I've been playing around a little with ideas on how to augment music with ultrasonics/infrasonics. On the high end I fancied including features in songs that only young 'uns could hear, along the lines of the teen buzz ringtone. Unfortunately I've blown one of my tweeters messing around with this, so for now it's on hold.
But there's also a lot of interesting stuff at the low end - notably The Ghost in the Machine which is a proposed explanation for some ghost sightings, whereby there's some infrasonics (caused by wind through a room or whatever) that hits the resonant frequency of the human eye, around 18Hz according to NASA (pdf) causes weird visual artifacts. Of course I couldn't resist playing with this idea, but the speakers I've got won't really go that low. But that led to thoughts of sync'ing modulating LFOs to the BPM of songs. For example, if the song is running at 135 BPM that's 135/60 = 2.25 beats/second. An eighth note at that tempo (in 4/4, i.e. 32 notes in a bar) = 2.25 x 8 = 18Hz. Heh.
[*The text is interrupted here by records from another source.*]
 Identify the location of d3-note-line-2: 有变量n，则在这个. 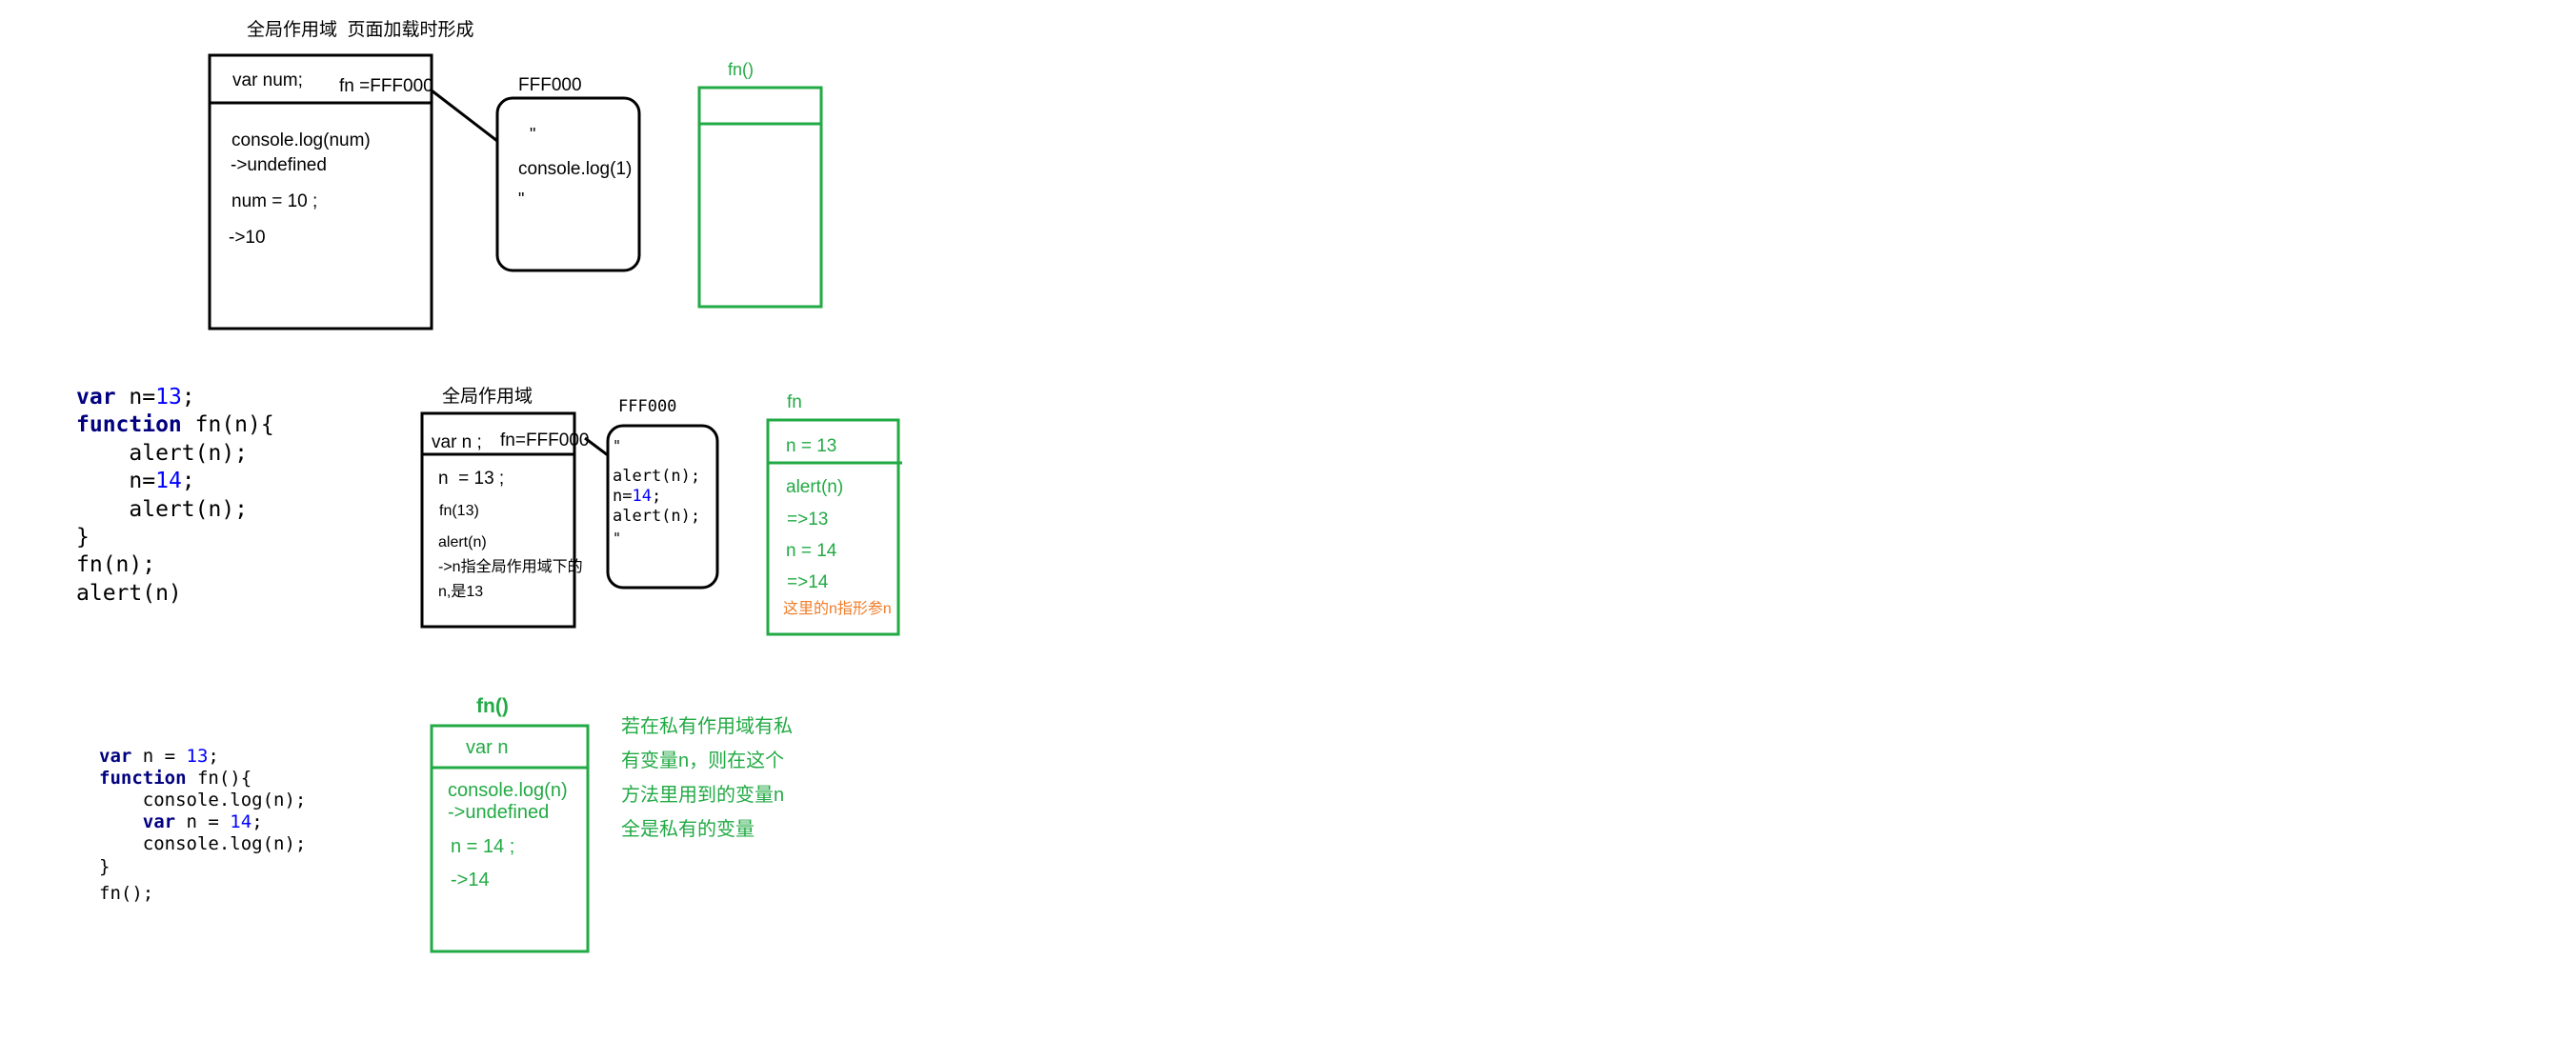
(703, 760).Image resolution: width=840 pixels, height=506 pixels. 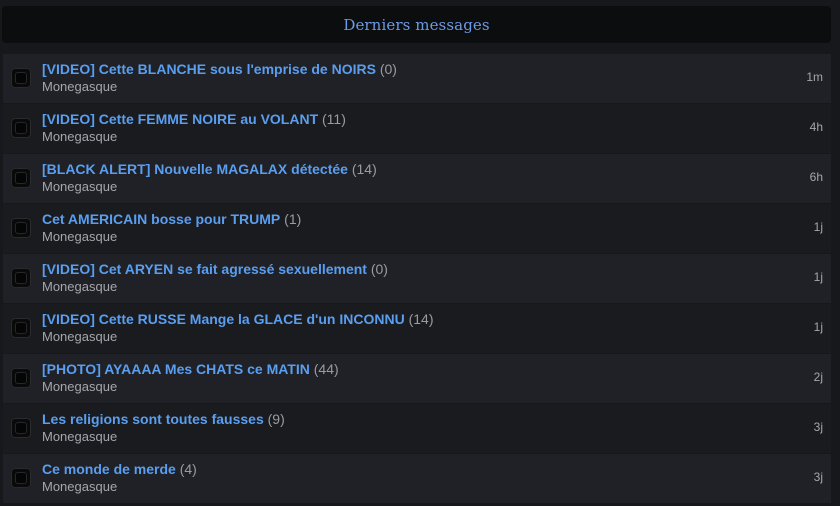 I want to click on topic-time: 4h, so click(x=816, y=127).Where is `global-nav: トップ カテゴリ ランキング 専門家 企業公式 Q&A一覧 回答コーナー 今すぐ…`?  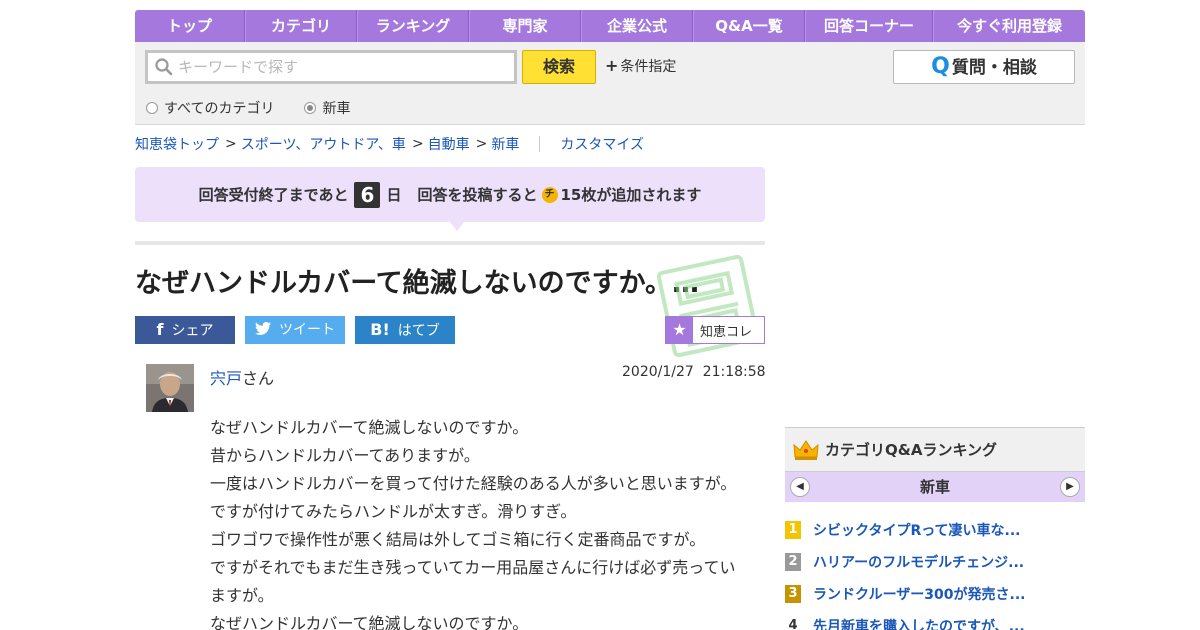
global-nav: トップ カテゴリ ランキング 専門家 企業公式 Q&A一覧 回答コーナー 今すぐ… is located at coordinates (610, 26).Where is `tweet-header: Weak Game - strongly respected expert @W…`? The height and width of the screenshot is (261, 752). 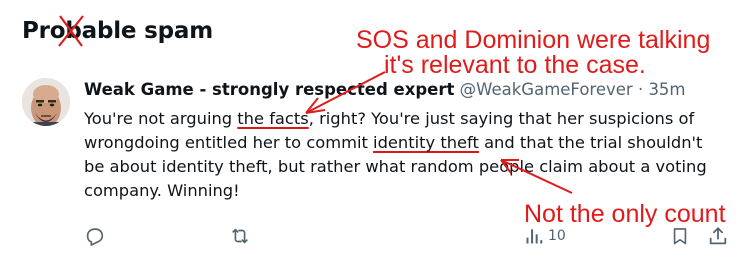
tweet-header: Weak Game - strongly respected expert @W… is located at coordinates (385, 90).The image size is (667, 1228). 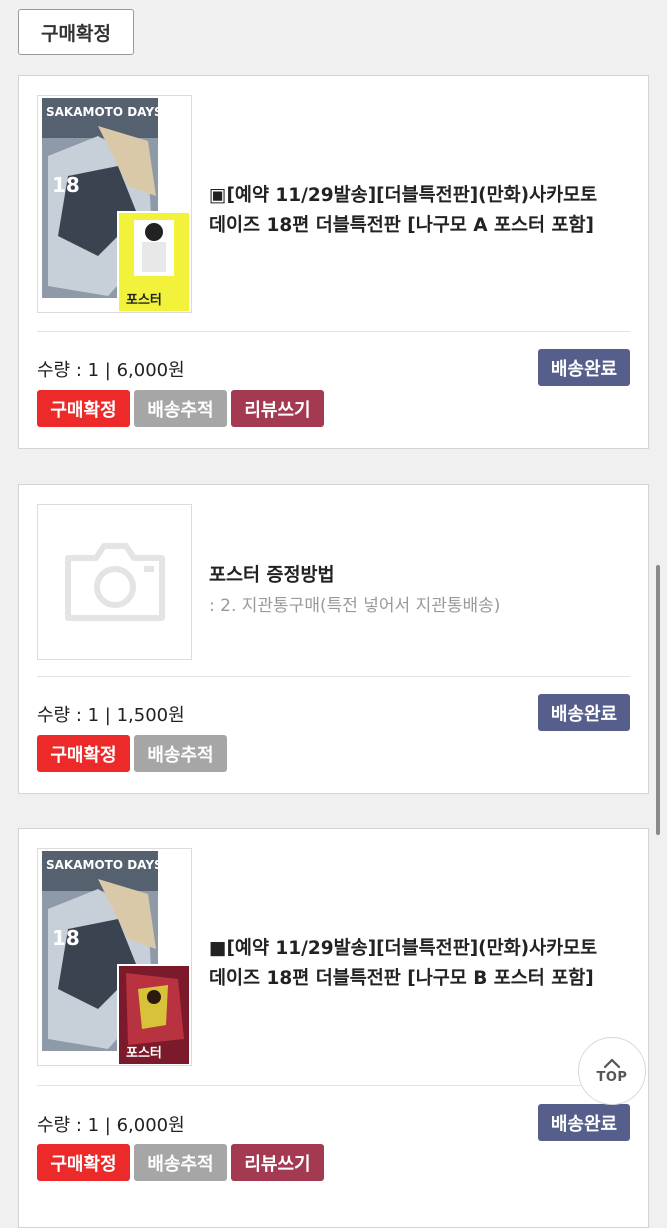 I want to click on scroll-to-top-button: TOP, so click(x=612, y=1071). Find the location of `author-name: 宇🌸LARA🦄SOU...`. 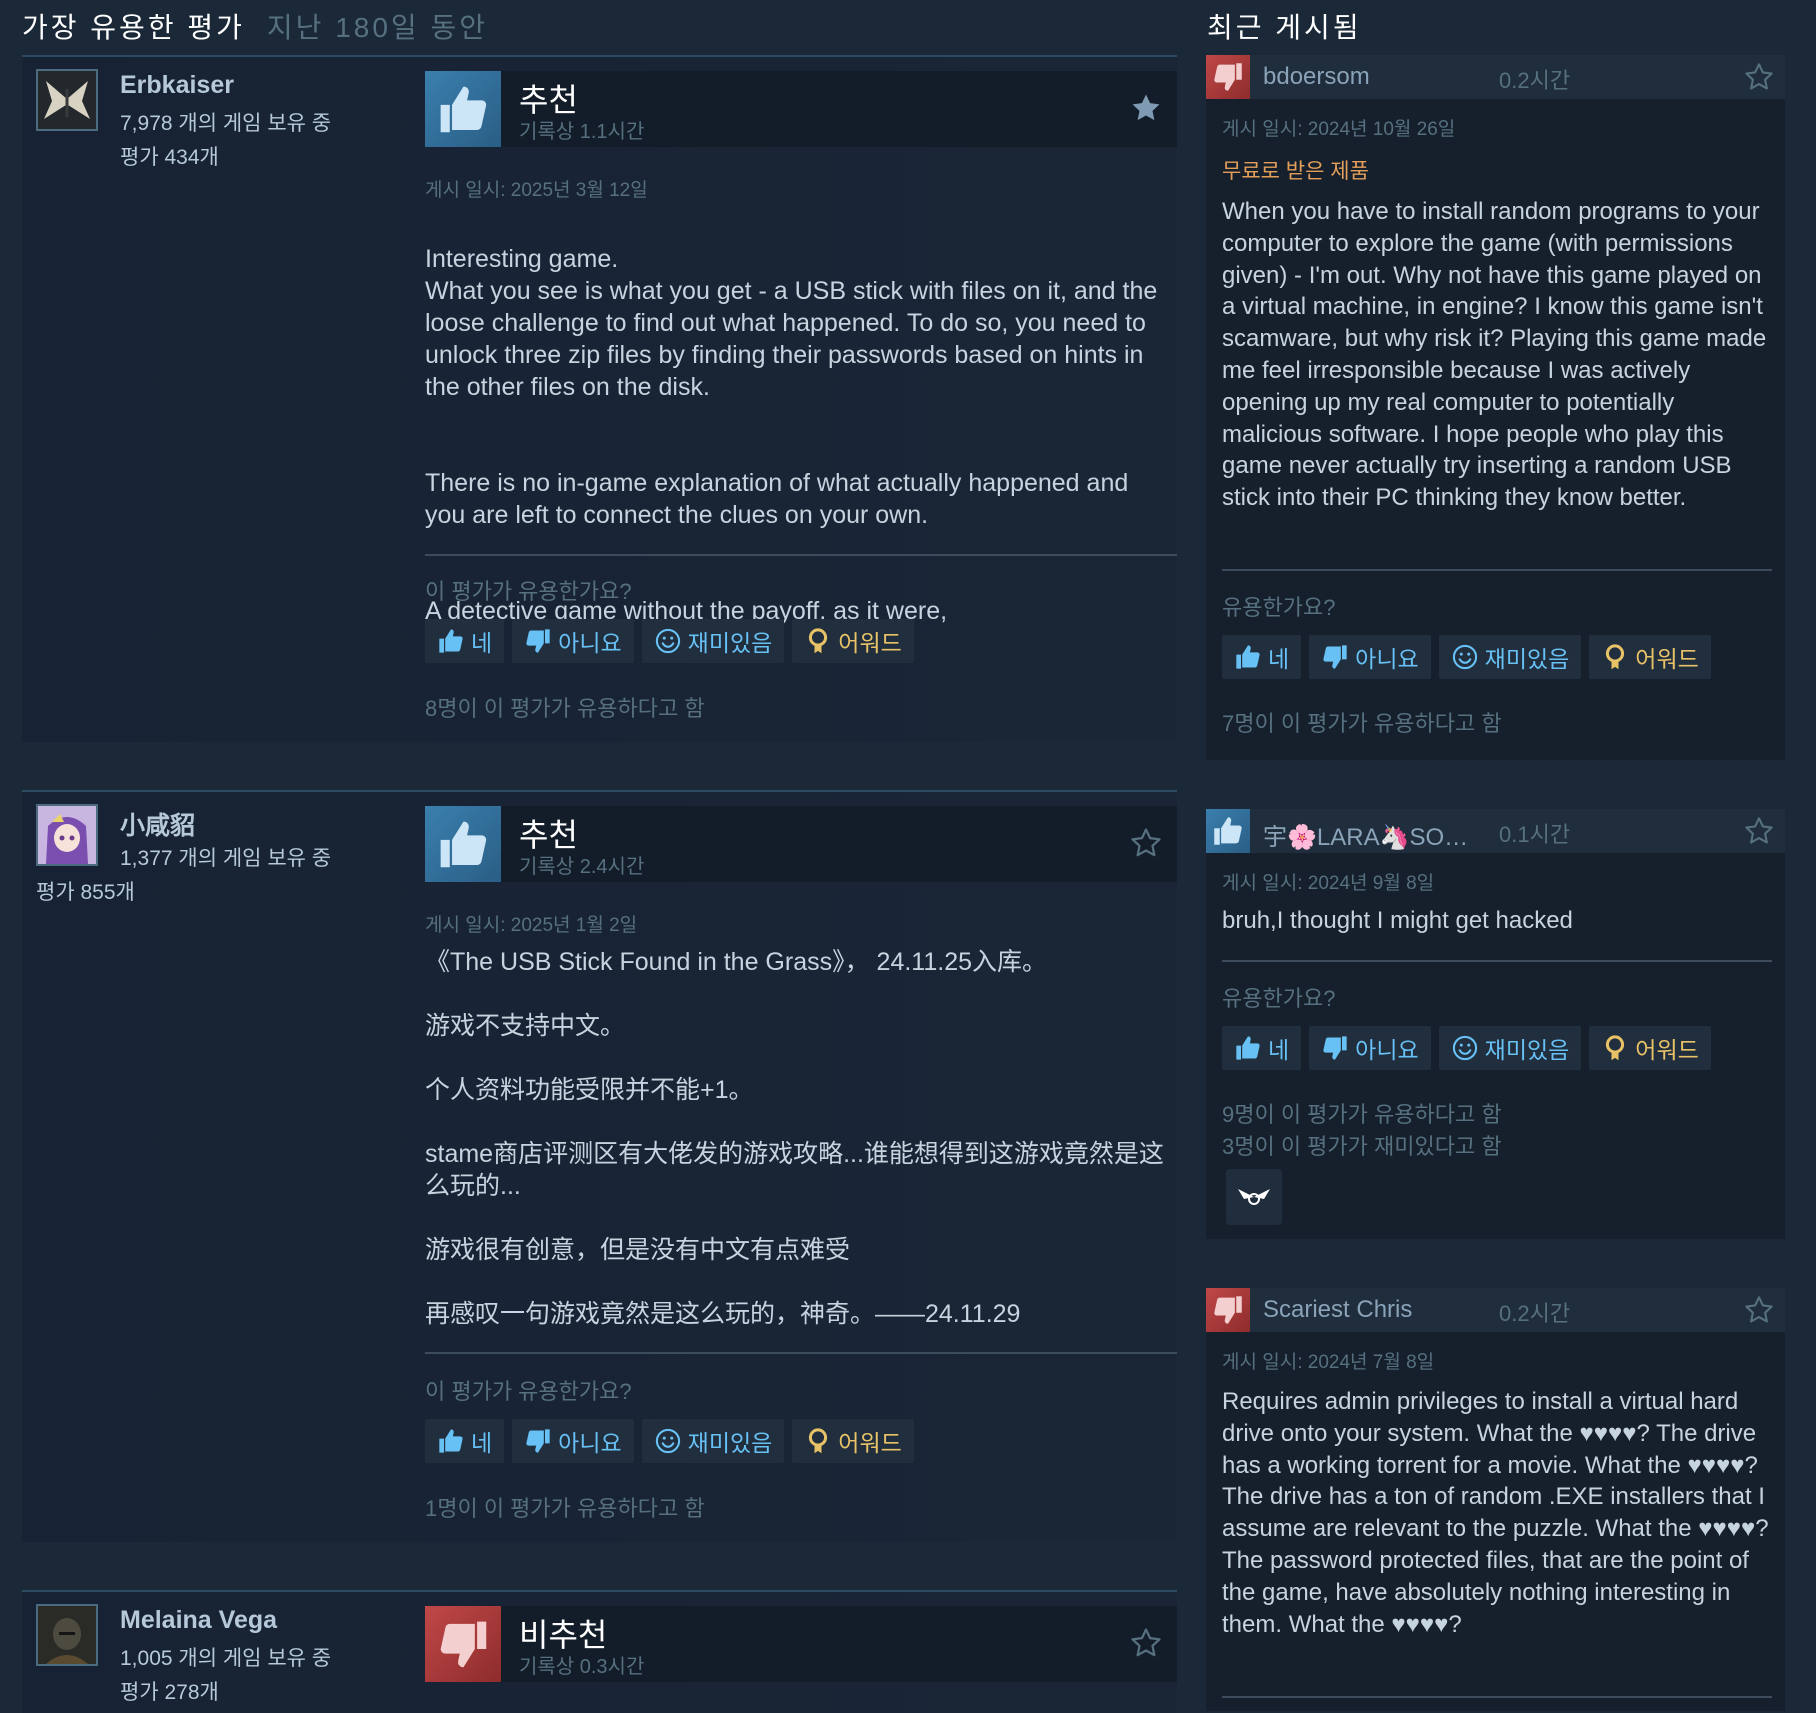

It just occurred to me that being not that far off actual subbass, this kind of frequency range could tie the musical note frequencies to the BPM. So I got some note freqs and bunged them in a spreadsheet. Results here (rounded):
(Note that these note freqs are generally considered below the usual quoted hearing range 20Hz-20kHz, I think in MIDI terms that C is 2 octaves below C0)
I would hypothesize that if you're using some really low bass, then the overall sound may be enhanced by choosing a key/bpm that is close to an integer ratio of those values, e.g. if you're going for some laid-back reggae then maybe 92 bpm in the key of G might be most effective.